Blister trays containing the freeze composition are transferred to a freeze dryer. The pressure is adjusted to 0.5 mm Hg and the shelf temperature in the freeze dryer is fixed at 60 ° C. for 1 hour 30 minutes and then lowered to 40 ° C. After 6 hours the tray is removed from the freeze dryer. The peelable aluminum foil is then wrapped and sealed around the recess containing the pharmaceutical dosage form. Pharmaceutical dosage forms degrade rapidly (eg, within 2 seconds of oral administration). When tested by the process described above, they are decomposed by water within 5 seconds at 20 ° C.

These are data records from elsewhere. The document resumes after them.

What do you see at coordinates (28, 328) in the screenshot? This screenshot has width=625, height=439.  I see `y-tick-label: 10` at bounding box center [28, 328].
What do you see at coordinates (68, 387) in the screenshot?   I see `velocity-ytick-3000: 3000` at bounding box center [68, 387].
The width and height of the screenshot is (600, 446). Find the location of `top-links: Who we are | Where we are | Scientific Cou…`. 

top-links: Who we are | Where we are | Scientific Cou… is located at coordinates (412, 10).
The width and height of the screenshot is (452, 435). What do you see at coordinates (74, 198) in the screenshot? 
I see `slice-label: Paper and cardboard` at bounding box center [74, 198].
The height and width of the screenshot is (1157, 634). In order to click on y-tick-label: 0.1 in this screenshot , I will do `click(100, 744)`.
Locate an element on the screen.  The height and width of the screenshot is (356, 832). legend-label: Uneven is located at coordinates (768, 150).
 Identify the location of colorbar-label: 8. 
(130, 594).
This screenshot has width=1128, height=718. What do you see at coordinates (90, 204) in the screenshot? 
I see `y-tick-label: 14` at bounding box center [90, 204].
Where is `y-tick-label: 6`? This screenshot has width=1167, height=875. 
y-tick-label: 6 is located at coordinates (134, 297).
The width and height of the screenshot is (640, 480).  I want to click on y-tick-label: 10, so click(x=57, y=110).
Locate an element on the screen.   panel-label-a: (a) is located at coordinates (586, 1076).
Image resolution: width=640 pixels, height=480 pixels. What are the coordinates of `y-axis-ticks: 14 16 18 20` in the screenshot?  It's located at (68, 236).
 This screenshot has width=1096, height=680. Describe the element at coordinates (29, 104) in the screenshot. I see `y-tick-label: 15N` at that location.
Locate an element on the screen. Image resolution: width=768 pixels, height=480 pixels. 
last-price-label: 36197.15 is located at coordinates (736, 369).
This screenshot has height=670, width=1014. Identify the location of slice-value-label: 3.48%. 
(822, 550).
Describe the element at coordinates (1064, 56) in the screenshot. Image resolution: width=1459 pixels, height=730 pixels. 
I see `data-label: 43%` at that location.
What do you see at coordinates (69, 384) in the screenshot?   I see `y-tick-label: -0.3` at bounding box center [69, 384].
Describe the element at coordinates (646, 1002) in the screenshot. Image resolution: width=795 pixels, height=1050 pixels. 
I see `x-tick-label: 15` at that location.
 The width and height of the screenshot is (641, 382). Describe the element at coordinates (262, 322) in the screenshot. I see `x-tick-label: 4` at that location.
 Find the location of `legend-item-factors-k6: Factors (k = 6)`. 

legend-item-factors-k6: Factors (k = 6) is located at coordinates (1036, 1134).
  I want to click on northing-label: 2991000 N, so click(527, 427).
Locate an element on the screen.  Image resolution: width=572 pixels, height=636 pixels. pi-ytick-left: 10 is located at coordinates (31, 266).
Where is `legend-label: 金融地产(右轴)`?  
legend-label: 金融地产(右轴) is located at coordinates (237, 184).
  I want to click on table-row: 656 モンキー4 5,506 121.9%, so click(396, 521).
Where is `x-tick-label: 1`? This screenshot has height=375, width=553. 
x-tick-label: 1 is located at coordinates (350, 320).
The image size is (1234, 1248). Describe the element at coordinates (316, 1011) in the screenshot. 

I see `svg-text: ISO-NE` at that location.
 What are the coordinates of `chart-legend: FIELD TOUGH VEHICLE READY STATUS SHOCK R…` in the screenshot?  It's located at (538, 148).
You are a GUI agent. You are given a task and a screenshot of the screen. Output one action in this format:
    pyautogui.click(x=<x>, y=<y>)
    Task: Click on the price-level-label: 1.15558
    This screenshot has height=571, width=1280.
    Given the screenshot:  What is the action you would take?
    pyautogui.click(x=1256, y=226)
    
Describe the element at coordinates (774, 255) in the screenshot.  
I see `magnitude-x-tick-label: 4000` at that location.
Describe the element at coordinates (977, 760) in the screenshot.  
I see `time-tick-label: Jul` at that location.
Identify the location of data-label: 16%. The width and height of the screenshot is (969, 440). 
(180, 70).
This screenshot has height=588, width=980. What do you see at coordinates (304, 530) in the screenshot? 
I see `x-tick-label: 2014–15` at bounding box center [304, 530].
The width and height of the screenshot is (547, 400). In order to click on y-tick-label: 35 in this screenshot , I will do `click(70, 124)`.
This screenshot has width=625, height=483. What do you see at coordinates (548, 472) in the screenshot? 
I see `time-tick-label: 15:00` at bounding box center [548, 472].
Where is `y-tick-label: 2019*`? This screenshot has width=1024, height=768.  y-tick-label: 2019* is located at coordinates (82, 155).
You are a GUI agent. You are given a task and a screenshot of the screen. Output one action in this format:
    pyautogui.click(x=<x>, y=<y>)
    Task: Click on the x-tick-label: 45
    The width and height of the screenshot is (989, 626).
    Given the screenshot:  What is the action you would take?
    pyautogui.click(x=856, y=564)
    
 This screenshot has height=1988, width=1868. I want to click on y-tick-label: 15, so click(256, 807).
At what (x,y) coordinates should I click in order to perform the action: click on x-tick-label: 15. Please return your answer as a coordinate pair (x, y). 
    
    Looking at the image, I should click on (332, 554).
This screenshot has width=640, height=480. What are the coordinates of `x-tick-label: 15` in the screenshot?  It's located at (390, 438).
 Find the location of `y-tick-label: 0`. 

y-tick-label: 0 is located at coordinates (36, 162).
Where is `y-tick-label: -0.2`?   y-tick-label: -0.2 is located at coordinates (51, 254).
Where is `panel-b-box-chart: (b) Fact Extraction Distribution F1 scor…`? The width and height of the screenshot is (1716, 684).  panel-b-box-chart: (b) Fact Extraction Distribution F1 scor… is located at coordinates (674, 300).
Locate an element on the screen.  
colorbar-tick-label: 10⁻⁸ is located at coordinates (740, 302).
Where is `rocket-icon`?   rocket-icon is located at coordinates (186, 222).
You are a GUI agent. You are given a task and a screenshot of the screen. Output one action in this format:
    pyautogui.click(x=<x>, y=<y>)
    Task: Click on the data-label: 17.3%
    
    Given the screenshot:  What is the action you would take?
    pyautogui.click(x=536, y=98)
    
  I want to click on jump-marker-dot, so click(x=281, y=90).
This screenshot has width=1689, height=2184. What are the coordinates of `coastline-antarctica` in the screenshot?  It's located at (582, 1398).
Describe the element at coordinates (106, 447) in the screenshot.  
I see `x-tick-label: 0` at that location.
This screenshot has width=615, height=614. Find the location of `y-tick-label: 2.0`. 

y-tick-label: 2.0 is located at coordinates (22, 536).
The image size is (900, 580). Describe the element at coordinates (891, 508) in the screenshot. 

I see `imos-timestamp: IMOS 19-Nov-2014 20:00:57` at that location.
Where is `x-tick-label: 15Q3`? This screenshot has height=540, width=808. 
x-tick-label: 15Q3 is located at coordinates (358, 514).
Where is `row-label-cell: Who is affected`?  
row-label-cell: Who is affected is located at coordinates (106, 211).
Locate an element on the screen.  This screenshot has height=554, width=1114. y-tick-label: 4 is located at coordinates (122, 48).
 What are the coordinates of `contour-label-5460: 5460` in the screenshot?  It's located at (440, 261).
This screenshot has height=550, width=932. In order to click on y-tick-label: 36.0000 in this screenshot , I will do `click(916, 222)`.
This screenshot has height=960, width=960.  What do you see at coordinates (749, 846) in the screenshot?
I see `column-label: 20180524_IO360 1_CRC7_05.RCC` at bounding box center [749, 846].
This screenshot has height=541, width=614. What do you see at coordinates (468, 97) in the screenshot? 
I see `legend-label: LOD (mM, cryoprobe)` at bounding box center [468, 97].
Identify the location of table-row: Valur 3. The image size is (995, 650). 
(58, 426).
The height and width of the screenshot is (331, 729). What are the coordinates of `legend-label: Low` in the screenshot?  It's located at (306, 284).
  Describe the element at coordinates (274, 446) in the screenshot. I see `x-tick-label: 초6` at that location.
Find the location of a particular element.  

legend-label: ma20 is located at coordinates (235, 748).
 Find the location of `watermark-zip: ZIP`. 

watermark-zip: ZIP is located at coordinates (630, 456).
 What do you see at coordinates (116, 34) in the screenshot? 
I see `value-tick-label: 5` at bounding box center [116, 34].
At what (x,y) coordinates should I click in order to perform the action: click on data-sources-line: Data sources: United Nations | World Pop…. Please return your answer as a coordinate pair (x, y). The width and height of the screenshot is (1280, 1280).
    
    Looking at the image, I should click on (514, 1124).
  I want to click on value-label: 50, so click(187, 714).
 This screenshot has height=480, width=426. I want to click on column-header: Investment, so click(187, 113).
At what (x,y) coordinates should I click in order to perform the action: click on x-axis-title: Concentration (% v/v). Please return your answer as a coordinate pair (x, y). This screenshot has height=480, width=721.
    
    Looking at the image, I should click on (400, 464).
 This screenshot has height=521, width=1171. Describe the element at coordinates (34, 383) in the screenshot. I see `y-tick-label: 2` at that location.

Similar pharmaceutical dosage forms containing the following active ingredients can be prepared:

Oxazepam 15mg and 50mg Bendrofluazide 5mg

Lorazepam 1,2,2.5 and 4mg cyclopentthiazide 0.5mg

Temazepam 10 and 20 mg isosorbide dinitrate 2.5,5 and 10 mg

Lormetasepam 1mg Indomethacin 25 and 50mg

Pruceamide 40mg prochlorperazine maleate 50mg

Claims (5)

A composition consisting of a pre-measured amount of a chemical and a partially hydrolyzed gelatin solution is filled into a template, a gaseous cooling medium is passed through the template to equalize the composition in the template, and then the solvent is sublimed from the frozen composition, Producing a partially hydrolyzed gelatin in the form of a net containing a chemical, thereby producing a solid molded product containing a pre-measured unit of chemical and decomposable by water at 5 ° C. within 5 seconds How to. The method of claim 1, wherein the solid molded article is in pharmaceutical dosage form and the chemical is a pharmaceutical substance. The process according to claim 1 or 2, characterized in that the gas phase cooling medium is nitrogen gas. The method of claim 1 or 2, wherein the template is a depression of the sheet of thin film material. 5. The method of claim 4 wherein the wrapper is attached to a thin film bundle around the recess (es) containing the solid molded article.